I know I want to be a "security analyst" and eventually security engineer but I am not sure if I want to work with firewalls, IDS/IPS, systems, web applications or a mix of all of the above.  The GCIA seems interesting but so does GPEN, GWAPT, and GCFW. At the cost of 900-3500 a pop though, it is a bit out of reach.

I am gainfully employed but I know they wouldn't pay 3k+ for a class (and I wouldn't ask).
More than likely I might try to challenge a cert or two but even that is starting to sound like a tough pill to swallow. 1k is a good amount of money. The OSCP looks awesome but it is 1k but at least that includes training and stuff. 1K just to challenge a test? Seems a bit pricey lol.

I might just try to knock out the "cheap stuff", MCTS, C|EH, SSCP, Elearn, offensive security and possibly learn security online. Then I'll find an employer who will pay for the big stuff (SANS).

I did it last year and I agree, it's awesome! Best part is the networking. I met ALOT of bright people I still keep in contact with.

I haven't taken the actual test for the GCIA, but I can tell you that its the only practice test for GIAC exams that I've taken that I failed. I guess that either means that the test is harder or I'm pretty crappy at packet analysis.

I do a lot of the Technical Screening at my company so i will give you a quick breakdown of what we look for in our analysts.  It likely varies from job to job, but this will give you an idea.  


Firm Understanding of general Networking  and protocols such as (TCP, UDP, ICMP, HTTP, HTTPS, FTP, SSH, SSL, DNS, SMTP etc..)

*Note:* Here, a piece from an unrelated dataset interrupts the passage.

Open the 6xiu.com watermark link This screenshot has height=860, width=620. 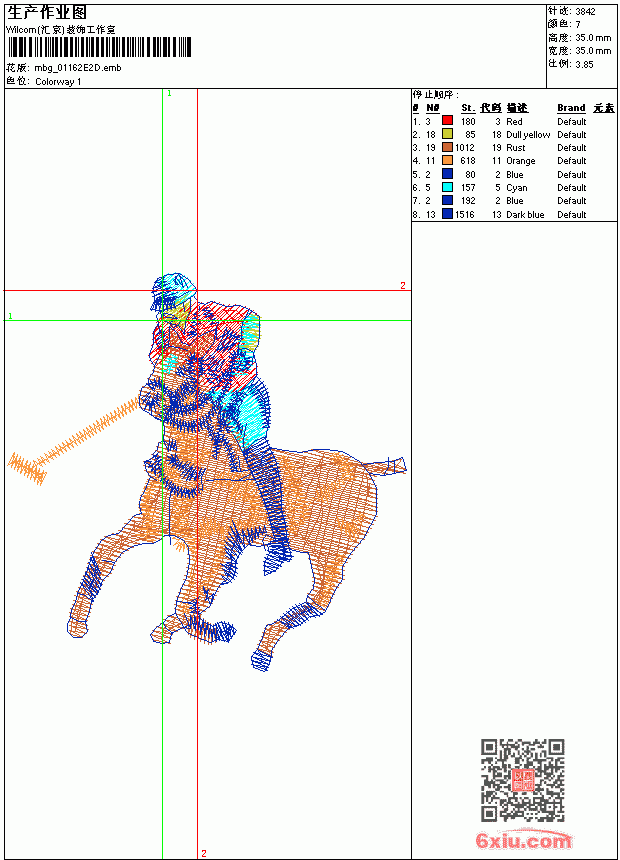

Understanding of IP Addresses and Subnetting.  For example what is an RFC1918 address and what is special about it.

Comfortable using Linux and various utilities such as (grep, awk, tcpdump, cat, tail, head, etc..)

Firm Understanding of web attacks such as (SQL Injection, XSS, RFI, CSRF, directory traversal etc..)

Good Understanding of Regular Expressions

Good Understanding of how networks devices work such as routers, switches, hubs, bridges, Host Based and Network based IDS/IPS, Firewalls, Web Application Firewalls, Proxies etc..

Some familiarity with nmap or other scanning tools

Experience using Databases such as MySQL, SQL, Oracle


Also as an Analyst you need to be able to pick up minor details.  It really is a job that requires a lot of attention to detail.  This is likely why people say that the test is tough.  SANS has a tendency to formulate the answers to the questions very similar so when you glance over them they all look the same, but there may be 1 minor detail that separates that answer from the rest like 1 octet may be different or the port number.  Stuff like that is what is the biggest hang up.  I hated it at first but after being in the position for 3 years I have learned that it is a necessity for you to be able to pick that kind of stuff out or you will easily miss attacks.

I'm doing GWAPT and SANS Metasploit course in April but I've been seriously considering WCNA after that. It's either that or RHCE. I'm still interested in OSCP but Im thinking I'll wait a bit on that as I've been focusing on the pentest stuff lately and need to round out a bit some of my core skills. I have the WCNA book and it's really good stuff.

@nothingelse: Great write up! Thanks, for your insight!